Recently ProPublica documented how a criminal sentencing software program is inherently biased against black defendants. If a computer designed by human beings can be that blatantly racially biased, is it that hard to understand—as study after study has shown—that human beings are biased too?
Research shows black defendants receive, on average, 60% longer sentences than white defendants for the same crimes. Brian Banks, a black former football star who was exonerated only after spending five years in prison for a rape he didn’t commit, was shocked by Turner’s lenient sentence. “It’s a case of privilege,” Banks said.
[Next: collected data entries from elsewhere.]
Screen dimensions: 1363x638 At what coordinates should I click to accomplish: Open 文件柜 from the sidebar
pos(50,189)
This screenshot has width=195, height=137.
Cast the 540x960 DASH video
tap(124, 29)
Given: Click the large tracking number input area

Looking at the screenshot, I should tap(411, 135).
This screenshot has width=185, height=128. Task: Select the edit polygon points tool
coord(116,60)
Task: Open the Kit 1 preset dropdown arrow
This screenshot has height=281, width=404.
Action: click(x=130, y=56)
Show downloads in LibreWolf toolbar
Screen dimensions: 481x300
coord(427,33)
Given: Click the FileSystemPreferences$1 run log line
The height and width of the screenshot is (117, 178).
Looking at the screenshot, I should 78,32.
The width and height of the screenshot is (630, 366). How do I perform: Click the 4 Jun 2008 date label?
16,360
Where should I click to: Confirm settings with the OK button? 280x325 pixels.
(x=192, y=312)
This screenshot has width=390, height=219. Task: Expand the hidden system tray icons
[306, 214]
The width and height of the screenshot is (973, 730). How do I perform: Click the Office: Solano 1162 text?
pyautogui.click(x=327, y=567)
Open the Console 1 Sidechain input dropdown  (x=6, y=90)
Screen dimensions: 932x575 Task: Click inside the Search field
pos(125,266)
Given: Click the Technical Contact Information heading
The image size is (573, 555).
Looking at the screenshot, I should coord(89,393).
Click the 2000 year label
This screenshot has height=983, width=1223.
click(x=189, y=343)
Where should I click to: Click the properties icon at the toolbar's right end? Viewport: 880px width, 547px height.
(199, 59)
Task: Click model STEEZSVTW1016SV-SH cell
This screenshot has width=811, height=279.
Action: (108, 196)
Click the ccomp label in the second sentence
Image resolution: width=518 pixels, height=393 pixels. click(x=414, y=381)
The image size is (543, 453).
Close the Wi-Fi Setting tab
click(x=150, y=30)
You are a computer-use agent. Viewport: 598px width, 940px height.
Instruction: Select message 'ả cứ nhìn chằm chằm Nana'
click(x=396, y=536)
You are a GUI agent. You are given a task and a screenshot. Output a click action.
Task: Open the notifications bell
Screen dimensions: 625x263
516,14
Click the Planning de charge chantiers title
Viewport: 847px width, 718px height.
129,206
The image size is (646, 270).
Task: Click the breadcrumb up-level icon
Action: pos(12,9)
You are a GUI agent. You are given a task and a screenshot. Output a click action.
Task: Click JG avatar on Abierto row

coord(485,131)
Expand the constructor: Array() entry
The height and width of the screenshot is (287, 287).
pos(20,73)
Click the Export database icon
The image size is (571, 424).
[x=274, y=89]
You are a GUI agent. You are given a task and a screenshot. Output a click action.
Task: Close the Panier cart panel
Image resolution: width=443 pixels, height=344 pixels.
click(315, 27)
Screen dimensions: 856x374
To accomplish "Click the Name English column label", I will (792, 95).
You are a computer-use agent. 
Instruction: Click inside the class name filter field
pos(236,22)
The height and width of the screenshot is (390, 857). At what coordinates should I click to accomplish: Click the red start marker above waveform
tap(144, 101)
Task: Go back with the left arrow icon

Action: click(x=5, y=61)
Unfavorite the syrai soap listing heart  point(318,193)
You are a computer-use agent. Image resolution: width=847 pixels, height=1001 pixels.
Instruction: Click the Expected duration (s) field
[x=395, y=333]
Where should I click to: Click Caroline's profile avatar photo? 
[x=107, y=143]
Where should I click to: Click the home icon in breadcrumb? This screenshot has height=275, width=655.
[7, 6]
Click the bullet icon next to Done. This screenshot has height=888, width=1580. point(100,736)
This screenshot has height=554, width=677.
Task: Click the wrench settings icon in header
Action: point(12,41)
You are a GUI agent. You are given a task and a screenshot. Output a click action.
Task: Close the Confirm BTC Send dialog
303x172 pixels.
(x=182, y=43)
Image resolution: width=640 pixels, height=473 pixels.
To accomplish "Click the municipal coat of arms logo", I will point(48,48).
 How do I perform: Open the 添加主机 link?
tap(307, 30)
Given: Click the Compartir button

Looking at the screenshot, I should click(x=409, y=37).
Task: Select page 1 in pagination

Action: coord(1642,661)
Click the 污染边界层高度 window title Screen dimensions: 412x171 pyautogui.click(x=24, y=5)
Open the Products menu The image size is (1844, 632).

It’s impossible to miss the echoes of Donald Trump railing against “political correctness” in Judge Persky’s ruling. Indeed a friend of Turner’s, in a letter to the Persky, sounded like she was parroting Trump: “where do we draw the line and stop worrying about being politically correct every second of the day and see that rape on campuses isn’t always because people are rapists.”
In Trump’s mind, and perhaps in the mind of Turner’s friend and certainly the mind of many of the white supremacists Trump’s candidacy has energized, people of color and women are the ones getting an unfair leg up in society and white men are the ones being oppressed. Specifically, the men’s rights extremists argue that feminist vigilance against sexual assault and “rape culture” amounts to anti-male oppression — attitudes that have found support among even mainstream conservative thinkers. The implication is that feminists and people of color are the ones making trouble for white men. In fact, sometimes this isn’t just implied but outright stated.
“The people asking the questions,” Trump said about journalists challenging his statements on Curiel. “Those are the racists.”
Poor Brock Turner and Donald Trump, they’re just white men trying to make it in this world. Haven’t they both suffered enough?